Second, the effects of PDO and shifting ENSO on the mean WNP TCLs are closely linked to the tacit-and-mutual configurations of the upper-level TUTT and low-level MT (Figs. 2a–d, 4a–d). Moreover, there are no significant changes in TUTT, MT, and vertical wind shear when the ENSO is in its neutral phase during the boreal autumn (Fig. A5), indirectly hinting the importance of regulating mechanisms of diverse ENSO events on TCLs via TUTT and MT.

Third, both the mean latitude and longitude of WNP TCLs experienced a sharp interdecadal variation in autumn 1998. The change in mean longitude is closely associated with four flavors of ENSO (i.e., CPC, EPC, CPW, and EPW), whereas the change in mean latitude is only sensitive to the phase (cold or warm) of ENSO but not to the type (EP or CP) of El Niño (Fig. A2). The reason for this case is likely because the change in mean latitude of the WNP TCLs is dominated by the WNP warming induced by CP La Niña events and/or the interdecadal CP La Niña-like events.

It should be noted that the tacit-and-mutual configurations between TUTT and MT always exhibit a stable and strong relationship on both interannual and interdecadal timescales (Figs. 2a–d, 4c, d); that is, a southwestward expansion of the TUTT always corresponds to a northwestward retreat of the MT, and a southeastward expansion of the MT always corresponds to a northeastward retreat of the TUTT. To further confirm this relationship, Fig. 4e shows a robust relationship between TUTT and MT, both with strong interannual variability, during 1979–2015 (R = − 0.72), 1979–1997 (R = − 0.77) and 1998–2015 (R = − 0.71).

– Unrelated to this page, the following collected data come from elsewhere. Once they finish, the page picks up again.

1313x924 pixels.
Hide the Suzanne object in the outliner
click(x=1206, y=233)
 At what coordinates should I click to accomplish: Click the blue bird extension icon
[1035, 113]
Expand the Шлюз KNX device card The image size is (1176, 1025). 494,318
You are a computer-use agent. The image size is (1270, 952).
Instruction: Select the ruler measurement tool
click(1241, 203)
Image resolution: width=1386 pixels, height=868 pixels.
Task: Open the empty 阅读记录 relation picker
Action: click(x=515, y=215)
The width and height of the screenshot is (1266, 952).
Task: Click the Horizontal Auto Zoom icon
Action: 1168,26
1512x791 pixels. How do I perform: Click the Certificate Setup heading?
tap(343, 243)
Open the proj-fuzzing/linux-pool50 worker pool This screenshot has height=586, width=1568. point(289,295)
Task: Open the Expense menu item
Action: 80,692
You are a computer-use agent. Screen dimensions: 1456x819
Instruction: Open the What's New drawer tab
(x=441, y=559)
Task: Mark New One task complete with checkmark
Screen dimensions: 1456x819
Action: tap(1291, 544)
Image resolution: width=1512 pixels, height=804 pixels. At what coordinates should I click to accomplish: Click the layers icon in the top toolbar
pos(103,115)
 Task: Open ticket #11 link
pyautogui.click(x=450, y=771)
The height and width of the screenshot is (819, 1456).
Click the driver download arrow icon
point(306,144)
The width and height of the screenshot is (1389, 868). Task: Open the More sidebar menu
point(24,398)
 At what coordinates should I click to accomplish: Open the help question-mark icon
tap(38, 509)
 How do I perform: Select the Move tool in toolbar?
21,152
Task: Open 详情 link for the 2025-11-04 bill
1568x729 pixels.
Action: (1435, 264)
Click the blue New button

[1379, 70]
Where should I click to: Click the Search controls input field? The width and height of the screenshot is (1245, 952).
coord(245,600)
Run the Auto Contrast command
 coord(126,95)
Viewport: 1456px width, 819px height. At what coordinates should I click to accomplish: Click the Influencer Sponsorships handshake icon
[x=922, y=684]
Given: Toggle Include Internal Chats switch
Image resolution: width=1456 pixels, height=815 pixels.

Although much needs to be understood about the interrelation between the rapidly changing ENSO and large-scale environment patterns on the WNP TCLs (e.g., Hsu et al. 2014; Zhao et al. 2014b; Zhao and Wang 2016), we provide further evidence linking ENSO shift and the Pacific climate regime shift to the WNP TCLs, with an emphasis on the roles of the TUTT and MT in autumn. As the interaction between external anthropogenic forcing (i.e., increasing anthropogenic greenhouse gases) and internal natural variability continues to evolve gradually (e.g., Hu and Fedorov 2017), projections of more frequent extreme ENSO (Cai et al. 2014, 2015a, b), ENSO diversity (e.g., Hu et al. 2016a, b; Chen et al. 2015) and PDO modulation (e.g., Zhao and Wang 2016), as well as their resultant effects on concurrent TCL changes, are inherently uncertain. We expect to see a further TCL change over the WNP, which is closely related to the major population centers across much of eastern China, Korea and Japan, where billions of people can be affected.